I TEACH GUITAR lessons at Second String Music, the store Sheryl and I opened a year ago. Four nights a week, we sit in the back room of the old barber shop and hoot and holler and have more fun than should be allowed.
I don't read music and I don't bother with a lot of theory or minor diminished chords. Instead, we start with technique and learn the seven major chords and build from there. When my students start getting better than me, and it doesn't take much, I send them on to our legendary teacher Warren Riley or to Lenny down at Vancil Performing Arts Center.
I teach all ages, from 8-year-olds with huge potential to 50-something beginners, to guys and gals that just want to sharpen skills and get some tips and guidance while we play. Cause that's all we do, play.
I'm into improvement and making sure we have fun. Slowly but surely, students will get better at making that transition from the nasty F chord to the G. Hey - it's "Old Time Rock & Roll" with the dreaded G C D arrangement, and we are getting the strum pattern down ... let's party!

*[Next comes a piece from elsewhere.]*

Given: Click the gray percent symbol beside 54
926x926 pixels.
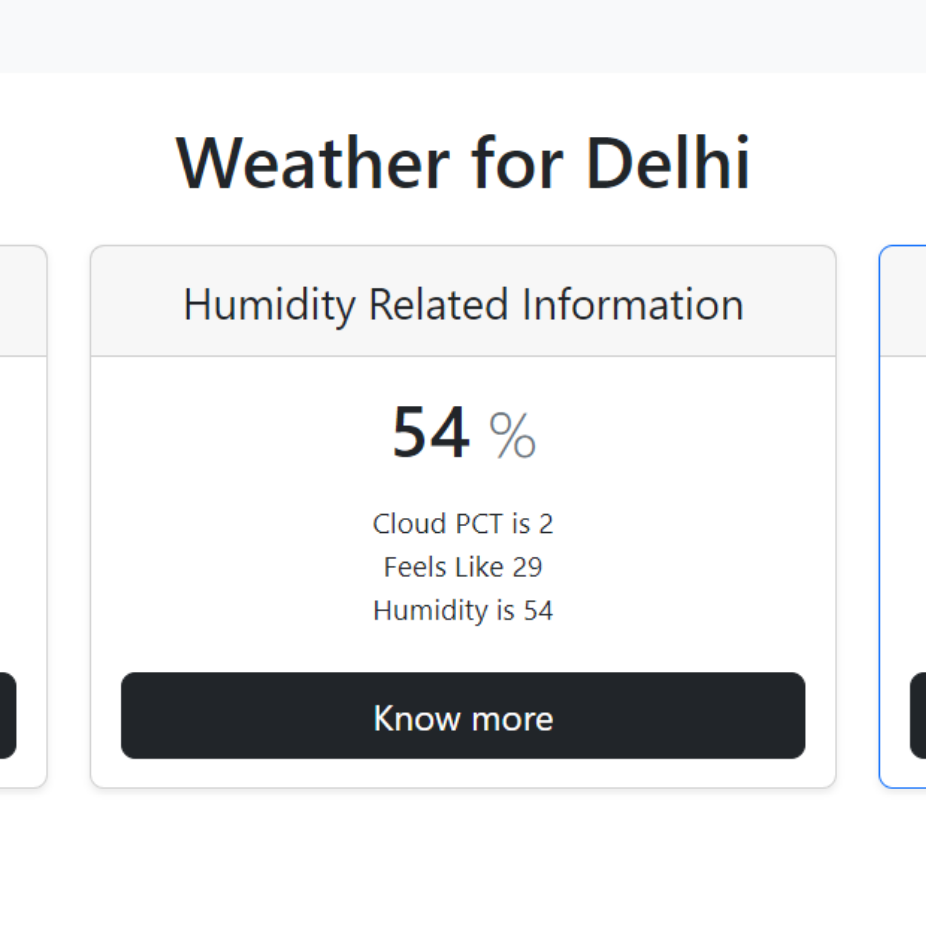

I don't have a bad apple in the bunch and they are all unique, with a wide range of skills and abilities. One little girl, 9, hardly says a word during our lesson, and if I make her smile or stick her tongue out at me, well, we are getting somewhere, for sure.
The girl, Avery, announced about a month ago (actually her mother said it for her) that she wanted to learn a Taylor Swift song called "Love Story." Now. Being a scarred product of 1980s prog and hair band eras, Taylor Swift makes me cringe. Like most of the young stars of the day, she's a product of careful and calculated country music media propaganda. Except she keeps sticking around and keeps cranking out hits, and her live shows sell out. Now she's making perfume commercials and denying that she's in love with Justin Bieber or whatever flavor of the month stud is out there.

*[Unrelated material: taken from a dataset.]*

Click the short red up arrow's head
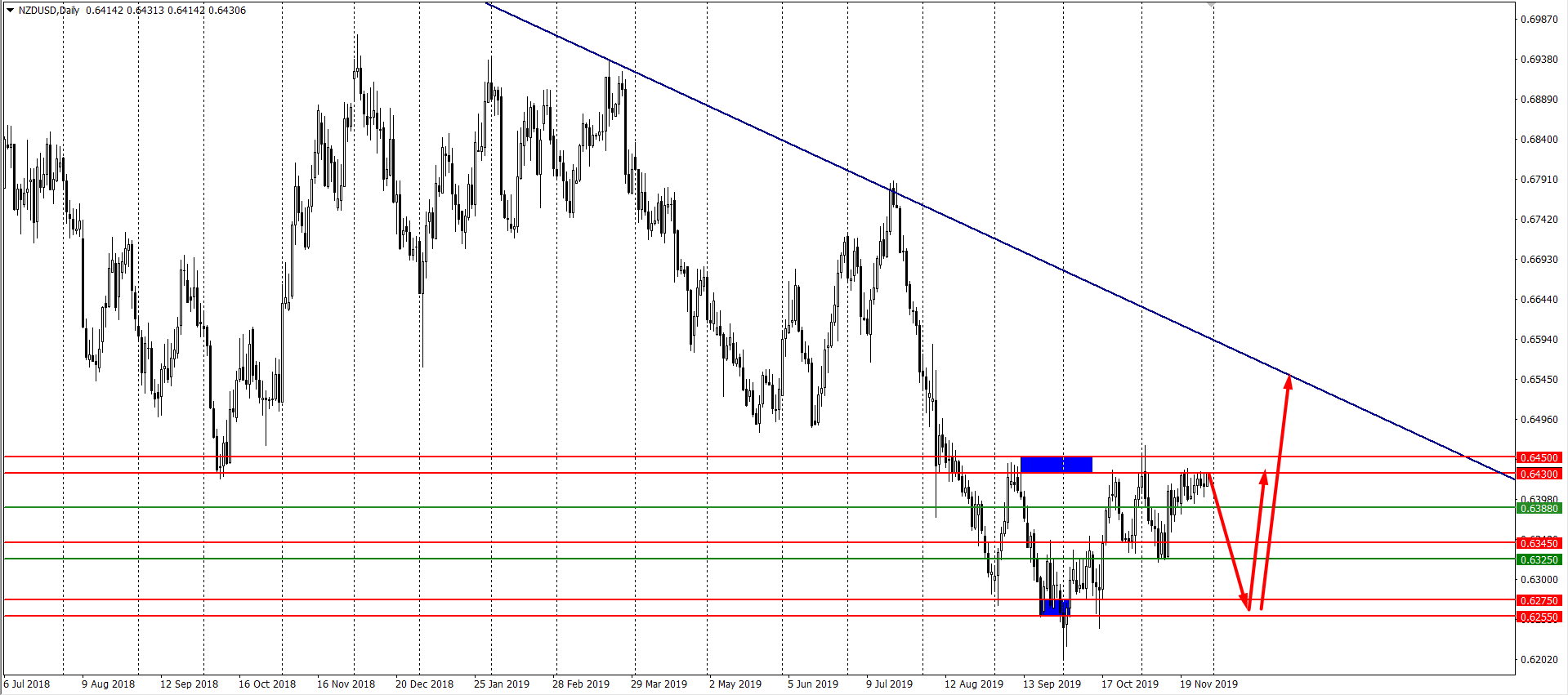Viewport: 1568px width, 695px height. 1264,475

And she writes her own songs, plays the guitar, decides what her stage looks like, looks like she's having a blast and living the star life. So I will give her that, however begrudgingly.
I started listening to Love Story so we could do it during Avery's lessons, and the video is awful but the song is ... uh oh. I can't believe I'm saying this. This song is ... is .... GUH. The song is .... catchy. Ouch. It hurt to say so, but it's true.
The song has dynamics. Catchy verse and chorus progression. And, save a key change at the end and that nasty B minor chord that Avery learned in one lesson without blinking her pretty little eyes, it's not that hard to play.
So we are working on it. As usual, I get just as much if not more from giving guitar lessons, and hopefully Avery is having fun. She is threatening to sing the song too, which will really be something because I've only heard her talk twice.
I bet she has the voice of an angel. Better than Taylor Swift, even!